Casting `Rc<T>` to `Arc<T>`

@alice, interestingly, I think there is a case to be made that transmuting Rc to Arc is at least straddling the border and has one foot in "sound" territory. The Unsafe Code Guidelines indicate that both Rc and Arc are single-field structs and thus have equivalent layouts. I guess the UCG is not "official", though, so this isn't yet guaranteed by the language. But as you say, there's really nothing the compiler could reasonably do to make them incompatible without intentionally trying to break your code.

1 Like

It occurs to me that another way to avoid the transmute would be if Rc offered a function equivalent to Arc::clone. That's an actual standard library change, though, and it might just be too confusing of a function for newcomers (it wouldn't have to be an unsafe function, but you have to be writing weird code like me to need it). (EDIT: Actually, this wouldn't really work, since if it returned Rc then you are hosed when it calls Rc::drop.)

They are definitely not guaranteed to be laid out in the same way, see e.g. this PR of mine that clarifies the actual current guarantees, but the compiler will lay them out in the same way today, so it does not, strictly-speaking, invoke UB today.

XY solution-ish:

9 Likes

Ooh, that is a solution to my cloning problem: I still have to pass around a hybrid_rc::Rc<T> behind a Sync wrapper, but I can now clone a hybrid_rc::Arc out of the wrapper without breaking the original Rc using to_shared.

3 Likes

What is unstable today can easily become unsound tomorrow.

3 Likes

That's true. What of it? Not all code cares about stability wrt future versions.

My requirements are for code that works, for now and for as long as I need to continue using it, with good performance, and I'm using Rust because it's easier to write than C, but my concern for soundness is only an instrumental goal. The program I'm writing doesn't need to be correct, because it generates an object that is separately checked for correctness. As long as it makes it to the finish line on the specific inputs given to it, it has achieved its purpose. (The architecture works like this because Rust's safety guarantees are not good enough for my application, which is formal verification. So Rust is completely excluded from the trusted code base.)

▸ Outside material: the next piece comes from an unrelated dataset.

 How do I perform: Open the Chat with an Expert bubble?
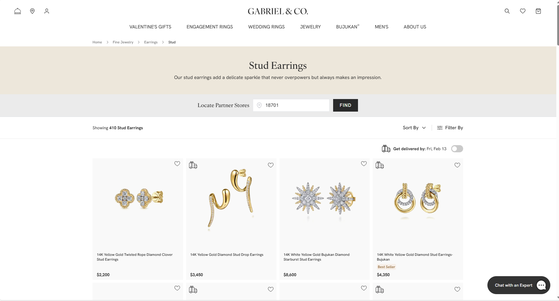519,285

EDIT: Sorry, I shouldn't get too aggressive about this, but I often see a tendency in Rust circles to demonize quick-and-dirty code of the sort that is common in C, and I think we should recognize that priorities can vary significantly depending on the application domain and there are legitimate reasons why soundness might not be at the top of the list even if a project is using Rust.

6 Likes

I get it, but I think you're going to keep getting friction, for at least two distinct reasons:

  • One is cultural -- preferring "definitely sound" to "happens to work today" is pretty entwined with the general safety guarantees of Rust, which are highly valued. Seems likely that you'll need to get past this part of the conversation every time. (This also leads to people not wanting "quick-and-dirty like C" to be common in Rust, as that would weaken it's "safer and more reliable" associations.)

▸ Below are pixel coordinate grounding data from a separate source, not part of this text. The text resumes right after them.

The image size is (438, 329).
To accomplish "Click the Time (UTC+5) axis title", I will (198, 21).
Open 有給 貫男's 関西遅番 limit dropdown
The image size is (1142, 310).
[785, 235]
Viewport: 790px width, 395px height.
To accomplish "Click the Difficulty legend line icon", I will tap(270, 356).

  • Conflation of terminology: you led with "Is it safe", and in a Rust context, this is almost always going to be taken as "is it sound". Similarly, UB is usually not considered a what-it-compiled-to term, like was already hashed-over above.

The latter could be mitigated by being more explicit or using different terminology. But you'll also probably never get a very satisfying answer, due to the former cultural considerations -- people are a lot less interested in "getting away with" unsoundness compared to C, and thus don't know or necessarily even care when you can do it, because "you shouldn't".

22 Likes

As long as it makes it to the finish line on the specific inputs given to it, it has achieved its purpose.

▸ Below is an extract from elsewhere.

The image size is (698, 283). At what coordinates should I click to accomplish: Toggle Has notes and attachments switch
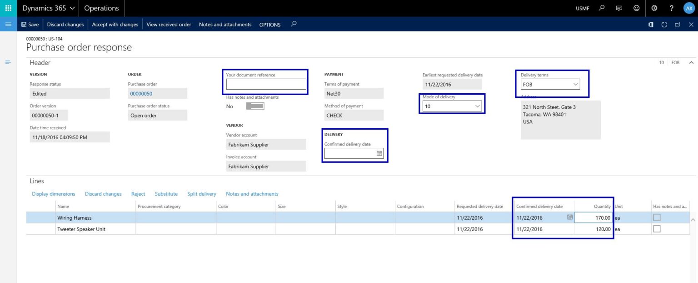(255, 106)
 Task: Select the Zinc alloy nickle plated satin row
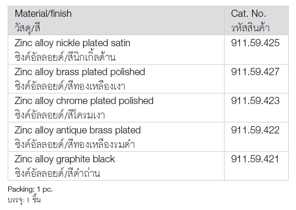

And if you run into UB and your program puts out garbage, or it randomly crashes, does it serve its purpose?
Presumably something like that would require a lot of debugging, testing and bashing your head against the wall. That's probably not worth it, given that the things you want to do unsound things for are trivially done with sound unsafe code, or without using unsafe at all.

Previously, I was actually sending the Rc itself around, with a wrapper to ensure that Rc::clone is never called to avoid the data race

That's not actually sufficient on its own, and if you do this you're just going to get data races on the refcount and mysterious and rare crashes.

1 Like

Certainly not. Of course, like any good rustacean I have added small essays to all my unsafe blocks, so if something does go wrong I know where to look. To be clear, I'm not "anti-safe-Rust" or anything like that. I know full well the advantages of having code that is 95% safe code, and one of them is a lot less head-bashing.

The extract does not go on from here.